24/01/2016

Android privilege escalation to mediaserver from zero permissions (CVE-2014-7920 + CVE-2014-7921)

In this blog post we'll go over two vulnerabilities I discovered which, when combined, enable arbitrary code execution within the "mediaserver" process from any context, requiring no permissions whatsoever.

 

How bad is it?


The first vulnerability (CVE-2014-7921) was present in all Android version from 4.0.3 onwards. The second vulnerability (CVE-2014-7920) was present in all Android versions from 2.2 (!). Also, these vulnerabilities are not vendor specific and were present in all Android devices. Since the first vulnerability is only needed to bypass ASLR, and ASLR is only present (in a meaningful form) from Android 4.1 onwards, this means that these vulnerabilities allow code execution within "mediaserver" on any Android device starting from version 2.2.

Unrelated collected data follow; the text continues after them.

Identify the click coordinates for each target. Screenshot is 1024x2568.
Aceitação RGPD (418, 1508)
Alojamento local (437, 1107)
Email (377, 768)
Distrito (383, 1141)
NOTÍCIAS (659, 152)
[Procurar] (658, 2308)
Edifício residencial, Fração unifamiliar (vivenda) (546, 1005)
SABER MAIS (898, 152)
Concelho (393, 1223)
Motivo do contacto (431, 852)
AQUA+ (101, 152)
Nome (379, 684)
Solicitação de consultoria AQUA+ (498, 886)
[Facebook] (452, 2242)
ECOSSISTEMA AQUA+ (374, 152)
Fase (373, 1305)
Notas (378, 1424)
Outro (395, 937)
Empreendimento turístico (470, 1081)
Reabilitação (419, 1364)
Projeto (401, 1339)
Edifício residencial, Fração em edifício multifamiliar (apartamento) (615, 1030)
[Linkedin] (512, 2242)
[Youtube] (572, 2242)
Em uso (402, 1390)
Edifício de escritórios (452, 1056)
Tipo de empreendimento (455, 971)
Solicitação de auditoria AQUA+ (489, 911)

Although I reported both vulnerabilities in mid October 2014, they were unfortunately only fixed much later (see "Timeline" for full description, below) - in Android version 5.1!  This means that there are many devices out there which are still vulnerable to these issues, so please take care.
 
You can find the actual patches here. The patches were pushed to AOSP five months after the vulnerabilities were reported.

That said, the Android security team was very pleasant to work with, and with other vulnerabilities I reported later on, were much more responsive and managed to solve the issues within a shorter time-frame.

Where are we at?


Continuing our journey of getting from zero permissions to TrustZone code execution; after recently completing the task of getting to TrustZone from the Linux kernel, and after finding a way to gain code execution within the Linux kernel, we are left with the final step of gaining the privileges needed in order to execute our kernel exploit.

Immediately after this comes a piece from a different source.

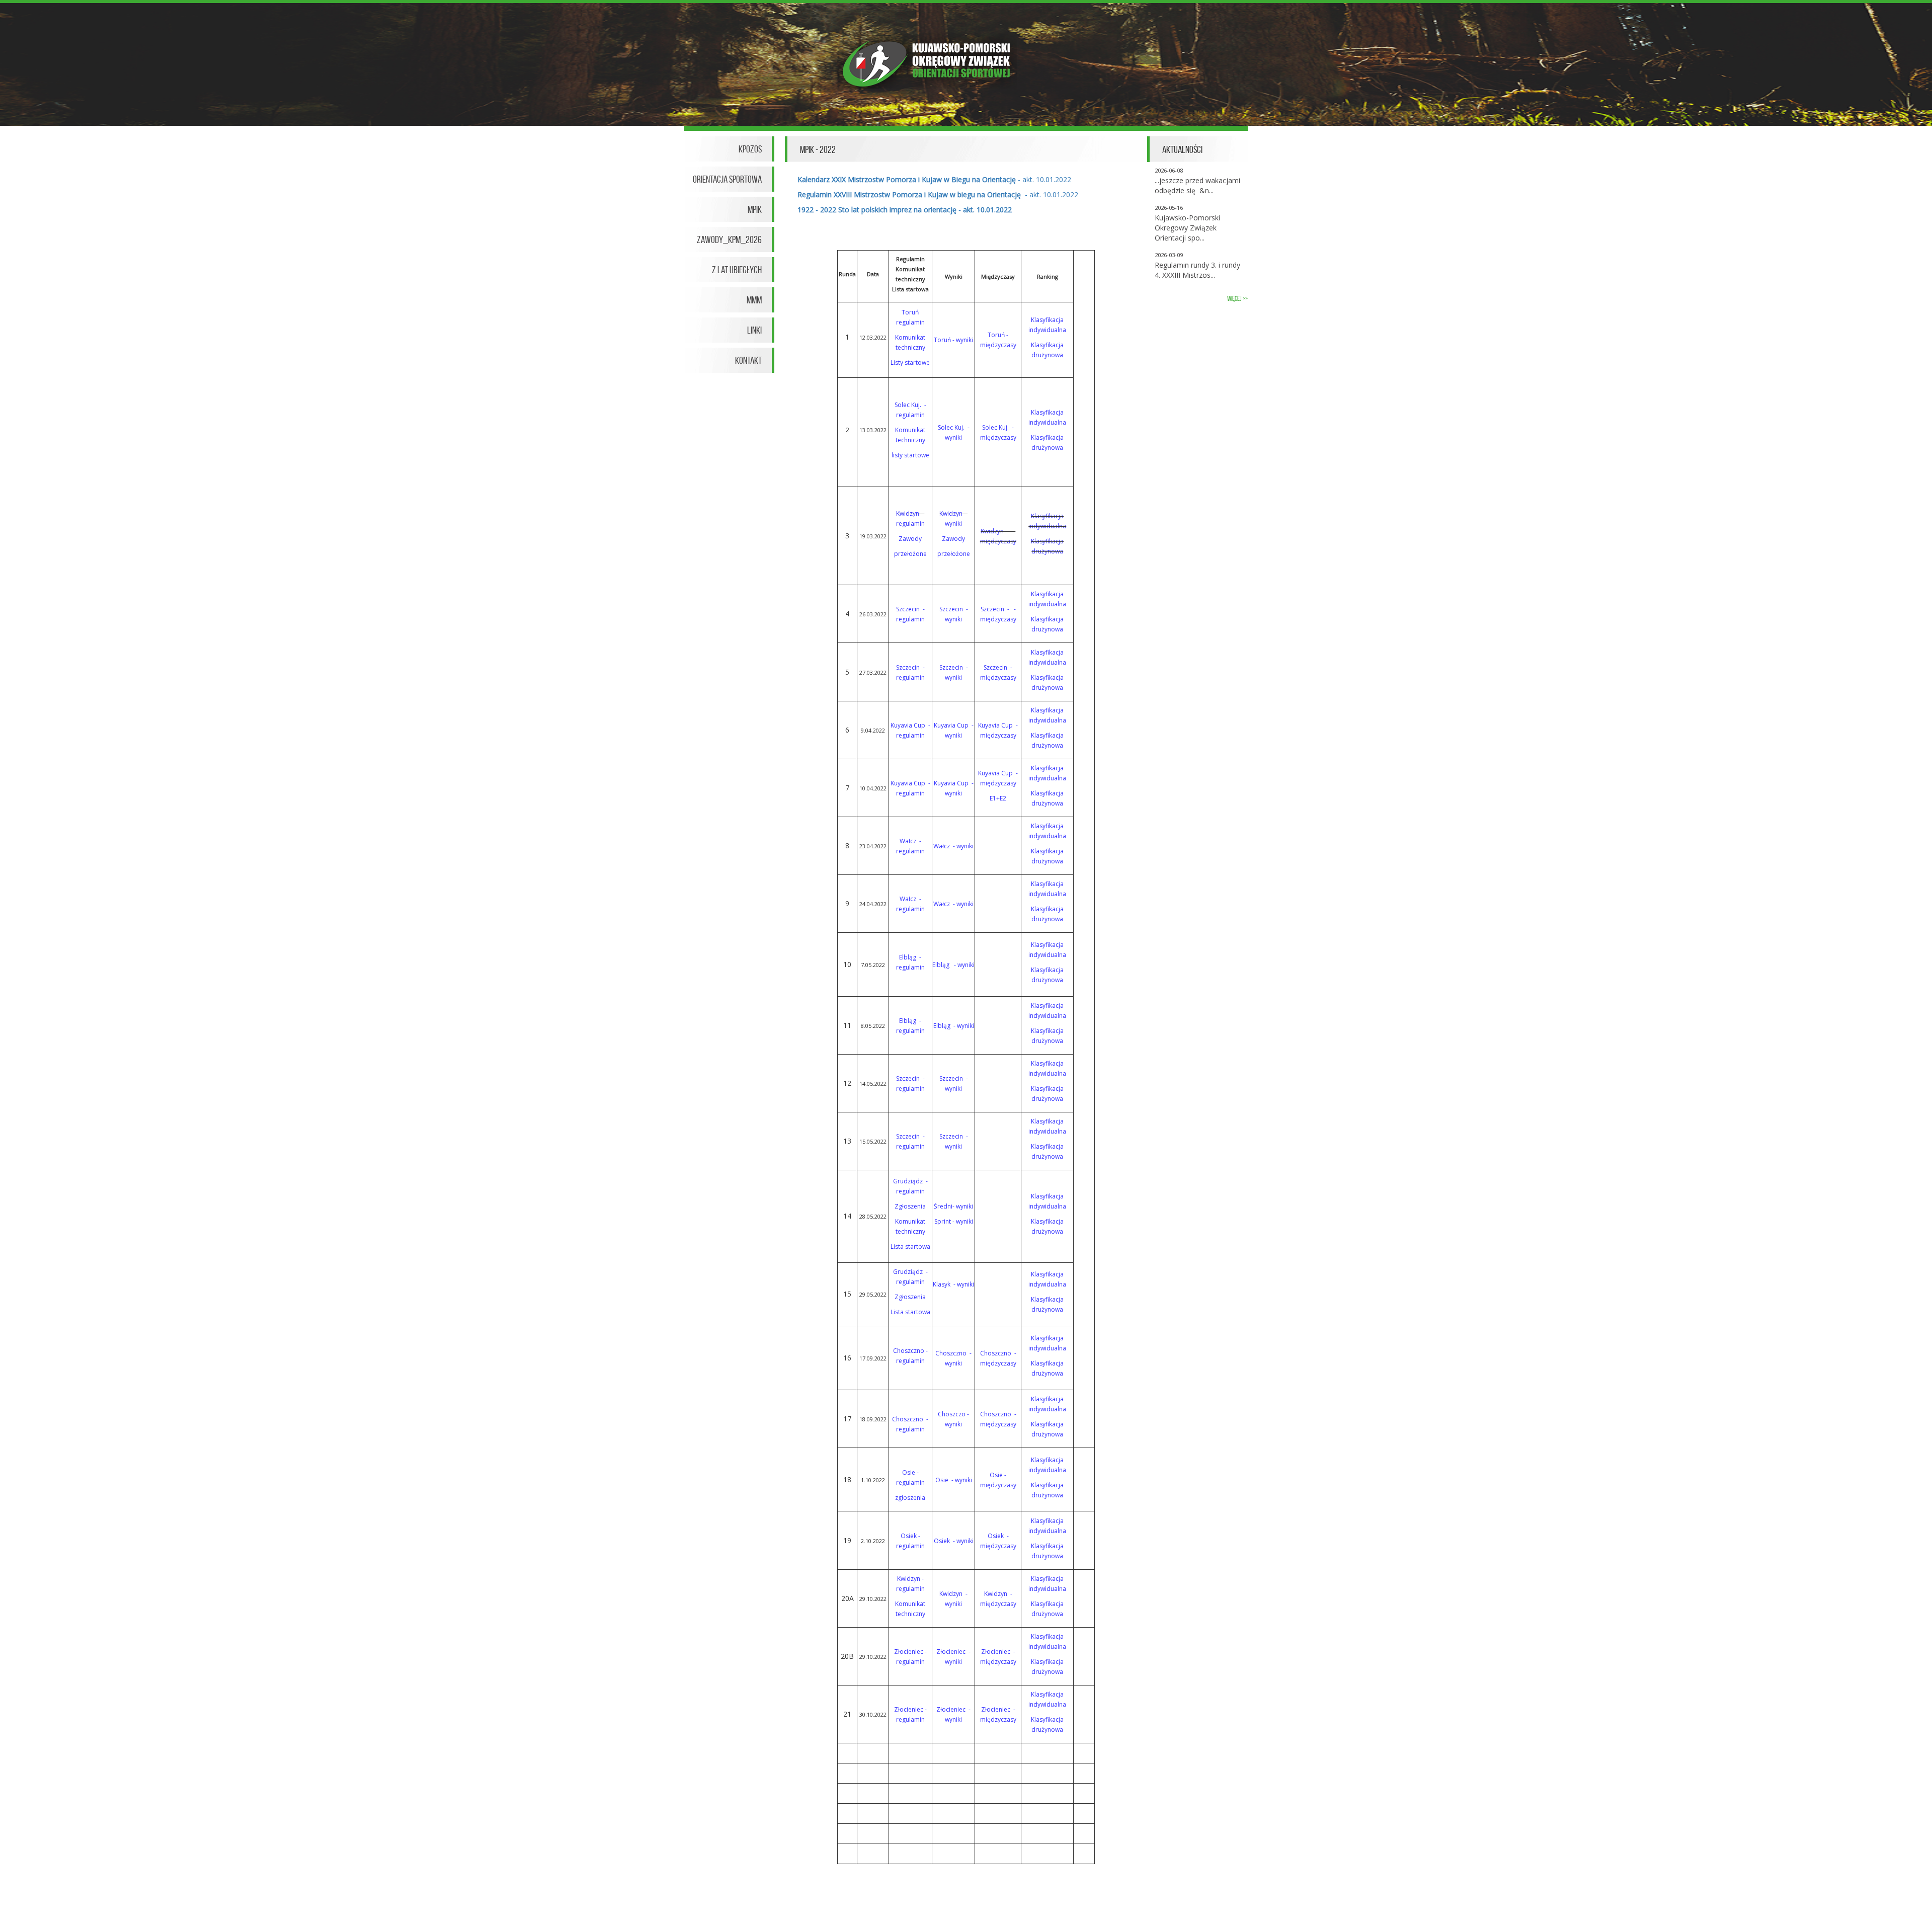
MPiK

As mentioned in the previous blog post in the series, in order to exploit the kernel vulnerability in the "qseecom" driver, an attacker must only satisfy one of the following conditions:
  • Gain execution within one of "mediaserver", "drmserver", "surfaceflinger" or "keystore"
  • Run within a process with the "system", "drm" or "keystore" user-ID
  • Run within a process with the "drmrpc" group-ID


In this blog post, we'll gain code execution within the "mediaserver" process, thus completing our journey from zero permissions to TrustZone kernel code execution.

 

Diving in


As it's name suggests, the "mediaserver" process is in charge of all media-related tasks. In order to serve different media-related requests, the process exposes a large set of features in the form of four different services: 
  • "media.audio_policy" - Enables manipulation of different audio related policies, such as the volumes of different audio streams
  • "media.audio_flinger" - Main configuration endpoint for media-related tasks, such as recording audio, muting the phone, etc.
  • "media.camera" - Allows interaction with the device's cameras.
  • "media.player" - Allows the playback of many different media formats (for example, by using the "stagefright" library).

As you've probably seen, lately there's been a lot of focus on the "media.player" service (ala Stagefright) , especially focusing on different media-parsing libraries which are utilised by it. However, in this post we'll cover two vulnerabilities in a different service - the "media.audio_policy" service.

Usually, when registering an Android service, the actual implementation of the service is provided in the Java programming language. This means that finding memory corruption vulnerabilities is more difficult, since those would only present themselves in unique circumstances (using a native "JNI" call from Java code, delegating a feature to a native library, etc.).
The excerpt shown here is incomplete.